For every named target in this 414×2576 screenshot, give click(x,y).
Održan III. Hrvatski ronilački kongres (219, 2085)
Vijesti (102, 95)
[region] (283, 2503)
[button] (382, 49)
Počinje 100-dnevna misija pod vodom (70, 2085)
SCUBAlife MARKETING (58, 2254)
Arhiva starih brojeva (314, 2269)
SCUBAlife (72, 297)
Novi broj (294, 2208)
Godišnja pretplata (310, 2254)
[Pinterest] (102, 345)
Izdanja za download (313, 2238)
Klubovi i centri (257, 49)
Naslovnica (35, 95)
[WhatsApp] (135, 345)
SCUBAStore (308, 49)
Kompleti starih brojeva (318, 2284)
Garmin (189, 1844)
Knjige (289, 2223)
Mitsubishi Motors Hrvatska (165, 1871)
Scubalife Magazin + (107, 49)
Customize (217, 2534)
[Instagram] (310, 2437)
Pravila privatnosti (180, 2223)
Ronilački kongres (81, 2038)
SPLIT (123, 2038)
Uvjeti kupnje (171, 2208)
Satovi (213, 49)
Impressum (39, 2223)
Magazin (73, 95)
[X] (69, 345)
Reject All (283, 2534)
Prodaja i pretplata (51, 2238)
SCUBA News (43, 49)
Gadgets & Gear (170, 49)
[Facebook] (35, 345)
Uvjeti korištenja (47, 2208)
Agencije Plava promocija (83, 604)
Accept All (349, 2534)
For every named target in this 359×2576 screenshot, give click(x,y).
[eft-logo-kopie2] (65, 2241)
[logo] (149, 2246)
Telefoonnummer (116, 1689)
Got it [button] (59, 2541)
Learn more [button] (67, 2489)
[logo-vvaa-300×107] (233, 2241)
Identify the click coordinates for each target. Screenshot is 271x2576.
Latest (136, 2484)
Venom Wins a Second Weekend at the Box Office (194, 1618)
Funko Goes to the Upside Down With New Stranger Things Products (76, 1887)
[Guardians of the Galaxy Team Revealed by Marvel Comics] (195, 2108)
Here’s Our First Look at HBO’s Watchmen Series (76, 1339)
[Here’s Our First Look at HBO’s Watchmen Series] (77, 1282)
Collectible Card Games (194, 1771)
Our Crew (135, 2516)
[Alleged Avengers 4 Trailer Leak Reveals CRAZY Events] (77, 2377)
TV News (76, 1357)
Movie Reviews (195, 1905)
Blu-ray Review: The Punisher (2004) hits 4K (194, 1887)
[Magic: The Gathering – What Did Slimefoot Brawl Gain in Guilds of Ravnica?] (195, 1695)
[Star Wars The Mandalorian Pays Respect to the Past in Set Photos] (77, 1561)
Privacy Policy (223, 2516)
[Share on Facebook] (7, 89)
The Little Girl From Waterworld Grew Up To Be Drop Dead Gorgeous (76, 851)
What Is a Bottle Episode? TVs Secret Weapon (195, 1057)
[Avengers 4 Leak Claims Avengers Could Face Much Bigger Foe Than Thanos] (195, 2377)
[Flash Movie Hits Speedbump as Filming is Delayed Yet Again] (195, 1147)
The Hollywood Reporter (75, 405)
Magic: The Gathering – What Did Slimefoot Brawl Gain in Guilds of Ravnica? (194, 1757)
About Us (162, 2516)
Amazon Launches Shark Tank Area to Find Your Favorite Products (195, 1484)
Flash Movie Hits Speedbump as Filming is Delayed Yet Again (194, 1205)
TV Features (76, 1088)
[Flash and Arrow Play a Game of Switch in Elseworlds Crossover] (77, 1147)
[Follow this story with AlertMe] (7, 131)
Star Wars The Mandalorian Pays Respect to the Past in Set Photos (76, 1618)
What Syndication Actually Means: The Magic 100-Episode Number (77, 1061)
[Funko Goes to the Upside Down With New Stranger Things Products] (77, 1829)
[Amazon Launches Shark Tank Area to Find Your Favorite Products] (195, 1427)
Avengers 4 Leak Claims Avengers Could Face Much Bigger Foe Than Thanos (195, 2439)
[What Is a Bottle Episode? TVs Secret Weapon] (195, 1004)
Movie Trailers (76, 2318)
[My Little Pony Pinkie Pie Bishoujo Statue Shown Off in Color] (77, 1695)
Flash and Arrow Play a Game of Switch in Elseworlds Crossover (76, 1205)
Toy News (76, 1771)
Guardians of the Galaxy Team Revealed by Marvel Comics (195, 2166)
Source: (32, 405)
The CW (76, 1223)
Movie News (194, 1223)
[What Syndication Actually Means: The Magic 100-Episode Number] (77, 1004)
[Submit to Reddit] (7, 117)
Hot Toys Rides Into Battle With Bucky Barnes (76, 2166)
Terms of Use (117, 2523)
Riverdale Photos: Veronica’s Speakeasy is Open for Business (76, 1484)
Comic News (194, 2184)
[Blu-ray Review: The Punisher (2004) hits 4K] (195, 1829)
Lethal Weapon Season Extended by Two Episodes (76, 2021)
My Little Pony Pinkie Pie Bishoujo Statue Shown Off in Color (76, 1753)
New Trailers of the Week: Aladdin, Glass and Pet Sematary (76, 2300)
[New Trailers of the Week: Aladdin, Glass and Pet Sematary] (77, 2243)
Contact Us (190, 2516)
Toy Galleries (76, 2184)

○ ○ ○ ○ ○ ○ ○

◆ EXERCISE PROMPT ◆
When a line in the material above contains the word "Team", copy that line out.

◆ REPLY ◆
[Guardians of the Galaxy Team Revealed by Marvel Comics] (195, 2108)
Guardians of the Galaxy Team Revealed by Marvel Comics (195, 2166)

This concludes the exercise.